Anthony and I head over to meet with another company about a potential partnership that I'm pumped about. But the other company takes 3 to 5 days to provide hazardous-materials data! Cubit's value proposition is to provide cut- and-paste ready environmental data in seconds. So it doesn't immediately look like there will be a good partnership opportunity, but I'll put it on the to-do list to examine their data sets. There might be something that we could serve up in seconds without a human being touching it. However, I enjoyed groaning and laughing with them about the challenges that we face as entrepreneurs in the environmental services industry. Environmental service startups are few and far between.
We head back to Austin, and I make it back in time to go to my 9 p.m. CT soccer game. I love that we can play soccer year round in Texas.
Day 5: Friday, January 22nd
I'm behind on finishing my priorities for the week after the trip to Houston yesterday. I knock out some routine work in the morning, including emailing the contacts that I made at yesterday's TAEP lunch. Aamer and I talk about an SEO challenge. We're trying to improve our Google rank on the search term LEP data (LEP for Limited English Proficiency). But LEP also stands for Large Electron-Positron, a term used by physicists. Hmmm ... that makes gaining page rank trickier.

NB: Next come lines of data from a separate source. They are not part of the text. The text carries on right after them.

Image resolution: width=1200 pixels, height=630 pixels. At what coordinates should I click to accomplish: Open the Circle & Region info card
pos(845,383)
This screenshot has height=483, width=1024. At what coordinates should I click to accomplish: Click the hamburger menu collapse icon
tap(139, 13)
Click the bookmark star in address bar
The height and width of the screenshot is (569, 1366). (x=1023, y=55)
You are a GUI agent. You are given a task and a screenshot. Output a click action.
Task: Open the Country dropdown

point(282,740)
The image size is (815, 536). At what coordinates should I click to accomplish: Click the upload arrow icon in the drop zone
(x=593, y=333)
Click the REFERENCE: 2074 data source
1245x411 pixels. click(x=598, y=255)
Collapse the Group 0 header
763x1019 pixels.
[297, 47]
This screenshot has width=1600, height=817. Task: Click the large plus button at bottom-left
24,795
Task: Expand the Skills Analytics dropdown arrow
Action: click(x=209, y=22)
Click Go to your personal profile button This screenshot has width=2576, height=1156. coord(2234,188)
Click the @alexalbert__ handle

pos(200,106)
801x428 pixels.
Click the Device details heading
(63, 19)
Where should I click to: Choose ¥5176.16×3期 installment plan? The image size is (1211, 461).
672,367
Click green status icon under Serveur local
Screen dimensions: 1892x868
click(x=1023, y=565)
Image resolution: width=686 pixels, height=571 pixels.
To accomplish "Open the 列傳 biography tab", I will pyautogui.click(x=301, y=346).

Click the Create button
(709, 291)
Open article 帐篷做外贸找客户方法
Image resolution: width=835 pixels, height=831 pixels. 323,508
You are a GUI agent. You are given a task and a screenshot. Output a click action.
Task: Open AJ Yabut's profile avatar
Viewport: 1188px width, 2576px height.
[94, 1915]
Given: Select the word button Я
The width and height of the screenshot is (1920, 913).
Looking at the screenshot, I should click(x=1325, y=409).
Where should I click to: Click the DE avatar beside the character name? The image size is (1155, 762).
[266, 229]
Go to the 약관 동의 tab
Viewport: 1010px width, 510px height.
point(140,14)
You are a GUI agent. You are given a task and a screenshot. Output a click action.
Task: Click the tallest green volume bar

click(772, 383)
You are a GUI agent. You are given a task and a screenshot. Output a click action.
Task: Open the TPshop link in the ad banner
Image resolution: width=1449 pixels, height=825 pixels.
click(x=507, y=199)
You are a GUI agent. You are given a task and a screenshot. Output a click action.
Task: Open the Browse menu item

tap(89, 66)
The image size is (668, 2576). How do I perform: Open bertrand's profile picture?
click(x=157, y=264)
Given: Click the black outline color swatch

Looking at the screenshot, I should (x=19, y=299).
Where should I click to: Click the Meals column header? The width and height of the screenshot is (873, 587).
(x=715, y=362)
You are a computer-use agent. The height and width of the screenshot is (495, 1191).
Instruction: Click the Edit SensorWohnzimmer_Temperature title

The rest of the day I research possible data sources for median home values. It's the last dataset I need to complete the Housing and Regional Economic Report, a Cubit product that is currently in free beta. Cubit will be charging for this report on February 1st, so I've got to find and build the dataset. I'll write up this research in a blog post next week, something like The Best Data Sources for Home Values for Planners. That title needs work. I'm still researching, when I realize I'm late for my soccer game. Thank God for soccer; it's so much cheaper than therapy.